### Goal of the exercise
Set down all of the records exactly, leaving none out.

>>>>>

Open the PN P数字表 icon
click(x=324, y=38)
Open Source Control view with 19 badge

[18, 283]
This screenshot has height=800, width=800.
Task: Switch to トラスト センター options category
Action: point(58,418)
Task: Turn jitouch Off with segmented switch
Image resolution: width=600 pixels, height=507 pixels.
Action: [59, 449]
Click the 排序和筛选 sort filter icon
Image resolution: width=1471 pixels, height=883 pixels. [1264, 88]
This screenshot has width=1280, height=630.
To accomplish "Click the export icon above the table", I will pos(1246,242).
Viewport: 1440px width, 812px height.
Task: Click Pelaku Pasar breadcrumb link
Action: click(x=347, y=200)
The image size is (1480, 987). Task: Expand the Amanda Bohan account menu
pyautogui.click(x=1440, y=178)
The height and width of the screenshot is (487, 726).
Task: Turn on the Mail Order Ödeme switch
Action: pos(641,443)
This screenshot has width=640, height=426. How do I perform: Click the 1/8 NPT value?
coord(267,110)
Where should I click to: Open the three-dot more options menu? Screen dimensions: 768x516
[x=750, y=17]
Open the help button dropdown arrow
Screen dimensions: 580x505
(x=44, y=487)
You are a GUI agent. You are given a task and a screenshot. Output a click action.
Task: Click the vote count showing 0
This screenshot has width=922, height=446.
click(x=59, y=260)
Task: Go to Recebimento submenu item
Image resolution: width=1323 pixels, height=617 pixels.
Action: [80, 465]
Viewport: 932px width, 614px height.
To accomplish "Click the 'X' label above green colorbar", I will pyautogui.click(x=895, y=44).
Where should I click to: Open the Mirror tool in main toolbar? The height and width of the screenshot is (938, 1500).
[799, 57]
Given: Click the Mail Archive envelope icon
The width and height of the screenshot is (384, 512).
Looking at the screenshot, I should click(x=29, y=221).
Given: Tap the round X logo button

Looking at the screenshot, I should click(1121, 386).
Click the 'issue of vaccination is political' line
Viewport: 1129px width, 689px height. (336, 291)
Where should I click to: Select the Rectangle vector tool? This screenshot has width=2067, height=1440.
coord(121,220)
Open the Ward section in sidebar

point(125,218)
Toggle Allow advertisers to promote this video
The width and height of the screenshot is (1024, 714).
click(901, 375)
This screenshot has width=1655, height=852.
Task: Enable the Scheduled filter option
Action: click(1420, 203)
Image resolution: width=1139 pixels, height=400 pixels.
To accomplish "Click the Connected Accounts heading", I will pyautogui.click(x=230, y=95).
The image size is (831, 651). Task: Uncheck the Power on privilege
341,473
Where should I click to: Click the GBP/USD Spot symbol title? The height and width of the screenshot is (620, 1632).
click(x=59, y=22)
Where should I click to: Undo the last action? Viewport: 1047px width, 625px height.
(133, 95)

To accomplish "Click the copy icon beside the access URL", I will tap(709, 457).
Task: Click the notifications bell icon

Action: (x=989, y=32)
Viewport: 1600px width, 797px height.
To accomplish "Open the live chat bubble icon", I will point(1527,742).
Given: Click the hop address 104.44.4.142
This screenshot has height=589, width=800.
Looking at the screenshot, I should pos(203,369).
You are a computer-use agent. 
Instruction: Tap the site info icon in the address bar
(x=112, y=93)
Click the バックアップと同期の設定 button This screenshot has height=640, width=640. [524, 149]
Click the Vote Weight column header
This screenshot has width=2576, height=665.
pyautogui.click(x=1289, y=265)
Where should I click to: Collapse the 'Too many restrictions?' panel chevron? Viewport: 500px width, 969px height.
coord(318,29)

<<<<<

### Response area
Open the PN P数字表 icon
click(x=324, y=38)
Open Source Control view with 19 badge

[18, 283]
This screenshot has height=800, width=800.
Task: Switch to トラスト センター options category
Action: point(58,418)
Task: Turn jitouch Off with segmented switch
Image resolution: width=600 pixels, height=507 pixels.
Action: [59, 449]
Click the 排序和筛选 sort filter icon
Image resolution: width=1471 pixels, height=883 pixels. [1264, 88]
This screenshot has width=1280, height=630.
To accomplish "Click the export icon above the table", I will pos(1246,242).
Viewport: 1440px width, 812px height.
Task: Click Pelaku Pasar breadcrumb link
Action: click(x=347, y=200)
The image size is (1480, 987). Task: Expand the Amanda Bohan account menu
pyautogui.click(x=1440, y=178)
The height and width of the screenshot is (487, 726).
Task: Turn on the Mail Order Ödeme switch
Action: pos(641,443)
This screenshot has width=640, height=426. How do I perform: Click the 1/8 NPT value?
coord(267,110)
Where should I click to: Open the three-dot more options menu? Screen dimensions: 768x516
[x=750, y=17]
Open the help button dropdown arrow
Screen dimensions: 580x505
(x=44, y=487)
You are a GUI agent. You are given a task and a screenshot. Output a click action.
Task: Click the vote count showing 0
This screenshot has width=922, height=446.
click(x=59, y=260)
Task: Go to Recebimento submenu item
Image resolution: width=1323 pixels, height=617 pixels.
Action: [80, 465]
Viewport: 932px width, 614px height.
To accomplish "Click the 'X' label above green colorbar", I will pyautogui.click(x=895, y=44).
Where should I click to: Open the Mirror tool in main toolbar? The height and width of the screenshot is (938, 1500).
[799, 57]
Given: Click the Mail Archive envelope icon
The width and height of the screenshot is (384, 512).
Looking at the screenshot, I should click(x=29, y=221).
Given: Tap the round X logo button

Looking at the screenshot, I should click(1121, 386).
Click the 'issue of vaccination is political' line
Viewport: 1129px width, 689px height. (336, 291)
Where should I click to: Select the Rectangle vector tool? This screenshot has width=2067, height=1440.
coord(121,220)
Open the Ward section in sidebar

point(125,218)
Toggle Allow advertisers to promote this video
The width and height of the screenshot is (1024, 714).
click(901, 375)
This screenshot has width=1655, height=852.
Task: Enable the Scheduled filter option
Action: click(1420, 203)
Image resolution: width=1139 pixels, height=400 pixels.
To accomplish "Click the Connected Accounts heading", I will pyautogui.click(x=230, y=95).
The image size is (831, 651). Task: Uncheck the Power on privilege
341,473
Where should I click to: Click the GBP/USD Spot symbol title? The height and width of the screenshot is (620, 1632).
click(x=59, y=22)
Where should I click to: Undo the last action? Viewport: 1047px width, 625px height.
(133, 95)

To accomplish "Click the copy icon beside the access URL", I will tap(709, 457).
Task: Click the notifications bell icon

Action: (x=989, y=32)
Viewport: 1600px width, 797px height.
To accomplish "Open the live chat bubble icon", I will point(1527,742).
Given: Click the hop address 104.44.4.142
This screenshot has height=589, width=800.
Looking at the screenshot, I should pos(203,369).
You are a computer-use agent. 
Instruction: Tap the site info icon in the address bar
(x=112, y=93)
Click the バックアップと同期の設定 button This screenshot has height=640, width=640. [524, 149]
Click the Vote Weight column header
This screenshot has width=2576, height=665.
pyautogui.click(x=1289, y=265)
Where should I click to: Collapse the 'Too many restrictions?' panel chevron? Viewport: 500px width, 969px height.
coord(318,29)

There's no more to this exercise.